SOURCE PASSAGE>
________________

This thread has been locked.

If you have a related question, please click the "Ask a related question" button in the top right corner. The newly created question will be automatically linked to this question.

CC2652R: High packet loss on Zigbee devices routed through other devices

Part Number: CC2652R
Other Parts Discussed in Thread: CC2530, Z-STACK, , SIMPLELINK-CC13XX-CC26XX-SDK

Hi, I'm seeing some weird behavior on my Zigbee mesh. I have a mesh with several different generations of our IoT product line. The coordinator is based on a CC2530 and there are routers on the mesh based on both the CC2530 and CC2652.

I have a handful of CC2652 units that are seeing significant packet loss, in the neighborhood of 25% or so. I've been using Wireshark to sniff the network and I've found that the problematic units all seem to be routing to the coordinator through other intermediate devices, which of course is quite proper for a mesh network. In the sniffer, I can see the problem devices send out packets and in the normal case, I can see the intermediate device repeat the packet, sending it to the coordinator. When we see packet loss, I can still see the initial packet go out but the intermediate device never repeats it and the coordinator never sees it.

The screenshot below is a Wireshark capture of a normal sequence. The first packet in the capture, packet number 2097, is coming from the device with address 00:12:4b:00:25:cb:6f:cc. This device has been assigned a short MAC of bba4. The initial packet gets the 802.15.4 Ack response. Next, in packet number 2099, the intermediate routing device with address 00:12:4b:00:25:cb:6f:a5 repeats the packet, sending it on to the coordinator.

This next screenshot is a case where we see packet loss. Device 25:cb:6f:cc is sending out its packet and gets Ack'ed. The intermediate routing device never forwards it on though and the coordinator never reports seeing it. The next packet the sniffer sees is some time later and is a Link Status packet from a completely unrelated device.

I don't believe that this is a case of packets are getting lost on the radio. The units experiencing packet loss are physically in very close proximity to other devices that are seeing 0% packet loss.

When the problematic devices are put on a mesh where they are not routed through an intermediate device, the same devices see very, very low levels of packet loss.

I've got a current working hypothesis with very little hard evidence to back it up. Based solely on the RSSI values of the 802.15.4 Ack packets, I suspect that when we see packet loss it's the coordinator that is sending the Ack to the initial packet and not the intermediate routing device. I haven't got the visibility into the depths of the Zigbee stack to say if this is possible or not. I'll admit, I am leaping to that conclusion with very flimsy evidence.  Is there any way in Wireshark to see which device is sending the 802.15.4 Ack?

Any thoughts on what may be going on are appreciated. Please let me know if there is any other information that would help.

Regards,
Grant China
WattIQ, Inc.

  • Hi Grant,

    Are the intermediary devices CC2530s or CC2652Rs, and are there any ZEDs or are these all ZRs?  What is the NWK destination of the device as compared to the MAC destination?  You can select the packet in Wireshark to learn more about it's origin and intent.  Please provide the sniffer log and exact packet numbers in question for a more detailed review.  Also note that SimpleLink CC13XX / CC26XX Z-Stack devices are tested for large network stability quarterly.  Some recommendations are provided in SWRA650.  I'd also recommend adopting a different ZC as the CC2530 has significant RAM limitations, and it's Z-Stack solution has not been updated for several years (unlike the CC2652R).

________________

EXTRACTED RECORDS>
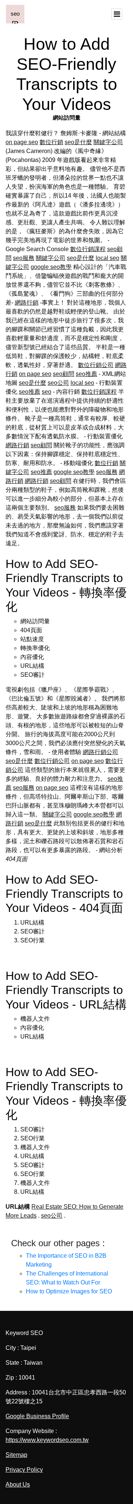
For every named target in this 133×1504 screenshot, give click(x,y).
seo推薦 (86, 374)
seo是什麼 (78, 142)
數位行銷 (51, 142)
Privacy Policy (24, 1469)
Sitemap (16, 1455)
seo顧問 (63, 374)
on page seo (22, 142)
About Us (18, 1484)
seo (46, 392)
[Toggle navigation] (116, 14)
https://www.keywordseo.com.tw (47, 1440)
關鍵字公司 (108, 142)
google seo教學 (51, 267)
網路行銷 (26, 302)
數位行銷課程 (88, 249)
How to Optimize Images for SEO (69, 1291)
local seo (107, 258)
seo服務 (23, 258)
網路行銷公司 (100, 752)
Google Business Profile (37, 1416)
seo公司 (58, 383)
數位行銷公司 (95, 365)
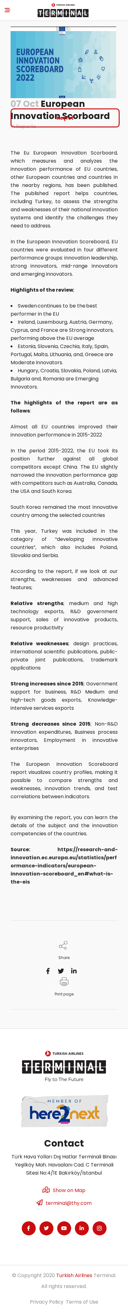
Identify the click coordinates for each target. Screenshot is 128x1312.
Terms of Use (82, 1301)
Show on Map (69, 1190)
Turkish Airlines (74, 1275)
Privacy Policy (46, 1301)
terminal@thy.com (69, 1203)
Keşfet (65, 118)
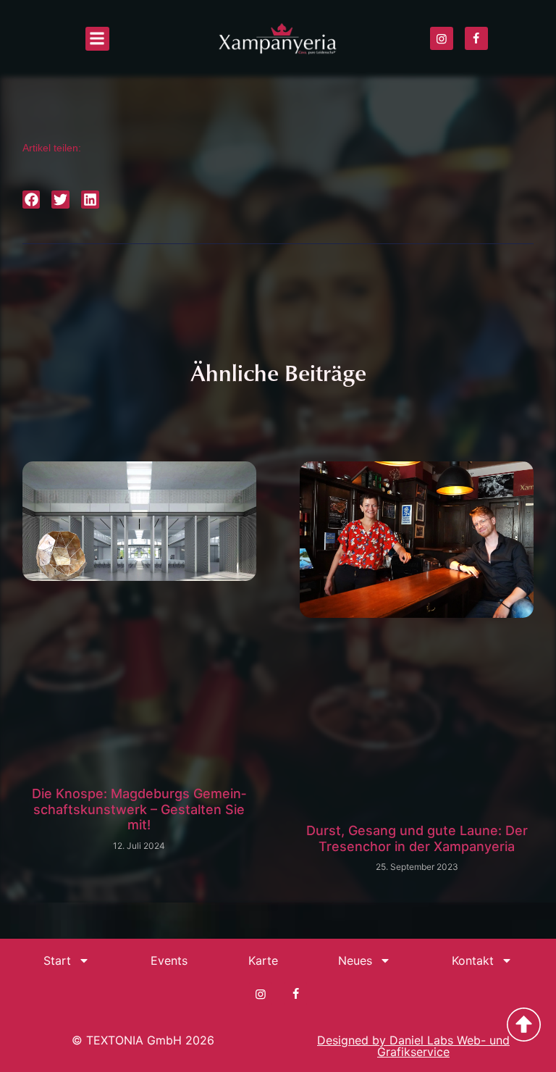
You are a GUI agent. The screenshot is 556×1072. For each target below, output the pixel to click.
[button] (97, 39)
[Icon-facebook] (476, 38)
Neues (355, 960)
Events (169, 960)
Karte (263, 960)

________________

REQUIRED TASK>
Resume the forum thread on Zigbee packet loss through intermediate routers, starting right after its final sentence.

ANSWER TO THE PROBLEM>
    Regards,
    Ryan

  • Hi Ryan, thanks for the response. The mesh is a good mix of CC2652Rs and CC2530s but for the particular CC2652R ZR that I'm looking at in the examples below, that ZR is being routed through a CC2530 ZR. Aside from the ZC, all the devices on the mesh are ZRs.

    Here's my capture file: app.box.com/.../z430requg287tl9yo4y0q7xfhm5lklc9

    Let me know if you have any trouble downloading it. I'm sorry that I haven't got a minimal capture for you to look at, this one is from a mesh with several ZRs on it. It's a pretty busy capture file.

    First, let's take a look at a data packet that succeeds in getting all the way to the ZC. Take a look at the 4 packet sequence starting at packet #2097. This is a packet being sent by the ZR to the ZC. In packet #2097, the NWK destination is 0x0000. The NWK source is 0xbba4, which is the originating ZR. The WPAN source MAC of this packet is 00:12:4b:00:25:cb:6f:cc. The next packet, #2098, is the Ack. Then in packet #2099, we see another ZR device, WPAN source MAC 00:12:4b:00:25:cb:6f:a5, repeating the exact same packet, same NWK src and dst as the first data packet. This packet also gets Ack'ed by packet #2100. As I said, the ZC sees this data packet fine and sends it up to our app.

    For an example of a packet that is lost, look at packet #2026. This is a data packet from the same initial ZR but this packet never makes it to the ZC. Once again, the NWK destination of this data packet is 0x0000. Again, the NWK source is 0xbba4 and the WPAN source MAC of this packet is 00:12:4b:00:25:cb:6f:cc. This packet gets Ack'ed by packet #2027. And that's it. The packet is never seen by the ZC.

    This pattern is very consistent. For this particular originating ZR, NWK source 0xbba4, every data packet that makes it to the ZC gets repeated by the ZR with WPAN source MAC 00:12:4b:00:25:cb:6f:a5. Every data packet that gets dropped gets transmitted by the originating ZR but I never see it repeated. It gets Ack'ed but that's it, the ZC never sees it.

    I've double clicked on the Ack packets but Wireshark doesn't provide any detail about who is transmitting the Ack. I don't think that information is anywhere in the Ack packet itself.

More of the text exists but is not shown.